The Arctic is warming faster and faster as its ice loss increases.
The temperature in the Arctic region is rising much faster than the global average than scientists previously estimated, according to a new Scandinavian study. This shows that the Arctic is ultimately more sensitive and vulnerable to climate change, and that the phenomenon in that region has been systematically underestimated by climate models so far.
The researchers from Finland and Sweden, led by Mika Radtanen of the Finnish Meteorological Institute in Helsinki, who published in the journal Communications Earth & Environment, analyzed data from 1979-2021 for the area within of the Arctic Circle (defined as the Arctic).

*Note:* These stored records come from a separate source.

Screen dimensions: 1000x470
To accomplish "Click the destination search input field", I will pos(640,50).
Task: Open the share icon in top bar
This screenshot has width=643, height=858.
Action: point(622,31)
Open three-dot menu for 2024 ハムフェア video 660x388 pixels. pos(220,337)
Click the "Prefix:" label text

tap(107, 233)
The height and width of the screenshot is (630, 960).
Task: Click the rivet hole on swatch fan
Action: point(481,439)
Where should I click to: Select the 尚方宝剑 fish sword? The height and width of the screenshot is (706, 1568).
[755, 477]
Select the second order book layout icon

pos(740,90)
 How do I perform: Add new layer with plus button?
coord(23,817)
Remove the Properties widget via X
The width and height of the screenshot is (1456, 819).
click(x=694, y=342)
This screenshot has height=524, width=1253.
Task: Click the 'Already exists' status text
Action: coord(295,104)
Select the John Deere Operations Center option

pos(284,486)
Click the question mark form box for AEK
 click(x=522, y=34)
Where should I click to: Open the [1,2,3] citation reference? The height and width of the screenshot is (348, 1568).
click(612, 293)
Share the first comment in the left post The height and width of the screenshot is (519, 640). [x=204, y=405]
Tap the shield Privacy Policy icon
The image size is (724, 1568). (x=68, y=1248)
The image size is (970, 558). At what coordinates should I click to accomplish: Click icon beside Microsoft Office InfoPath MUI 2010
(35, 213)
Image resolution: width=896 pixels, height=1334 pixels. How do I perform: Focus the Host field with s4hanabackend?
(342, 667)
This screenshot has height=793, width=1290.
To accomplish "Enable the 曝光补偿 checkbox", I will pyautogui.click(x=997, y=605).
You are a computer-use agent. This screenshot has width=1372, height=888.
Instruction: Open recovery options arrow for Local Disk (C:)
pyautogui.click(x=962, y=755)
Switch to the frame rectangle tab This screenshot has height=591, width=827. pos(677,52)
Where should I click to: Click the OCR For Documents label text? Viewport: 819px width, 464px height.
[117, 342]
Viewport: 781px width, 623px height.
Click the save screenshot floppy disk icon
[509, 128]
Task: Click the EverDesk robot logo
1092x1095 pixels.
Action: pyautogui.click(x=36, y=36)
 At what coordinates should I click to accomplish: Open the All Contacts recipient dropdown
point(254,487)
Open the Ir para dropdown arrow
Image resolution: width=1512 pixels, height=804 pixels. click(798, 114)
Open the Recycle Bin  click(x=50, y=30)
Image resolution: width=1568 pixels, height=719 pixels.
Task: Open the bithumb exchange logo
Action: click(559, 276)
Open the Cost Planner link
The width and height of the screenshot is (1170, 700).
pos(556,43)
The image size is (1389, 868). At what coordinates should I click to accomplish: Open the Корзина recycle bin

They concluded that much of the Arctic Ocean was warming at an average rate of 0.75 degrees Celsius per decade, at least four times faster than the rest of Earth. Previous studies estimated that the temperature in the Arctic was rising at two to three times the rate of the rest of the world.
In fact, in the Eurasian sector of the Arctic Ocean, near the Svalbard and Novaya Zemlya archipelagos and the Barents Sea, the temperature rise, according to the new estimates, was found to be up to 1.25 degrees Celsius per decade, seven times faster than global average. The Arctic is warming faster and faster as its ice loss increases.
The researchers’ conclusion is that climate models have generally underestimated the rise in temperature in the Arctic and emphasize the need to study more the mechanisms that explain the phenomenon in the region.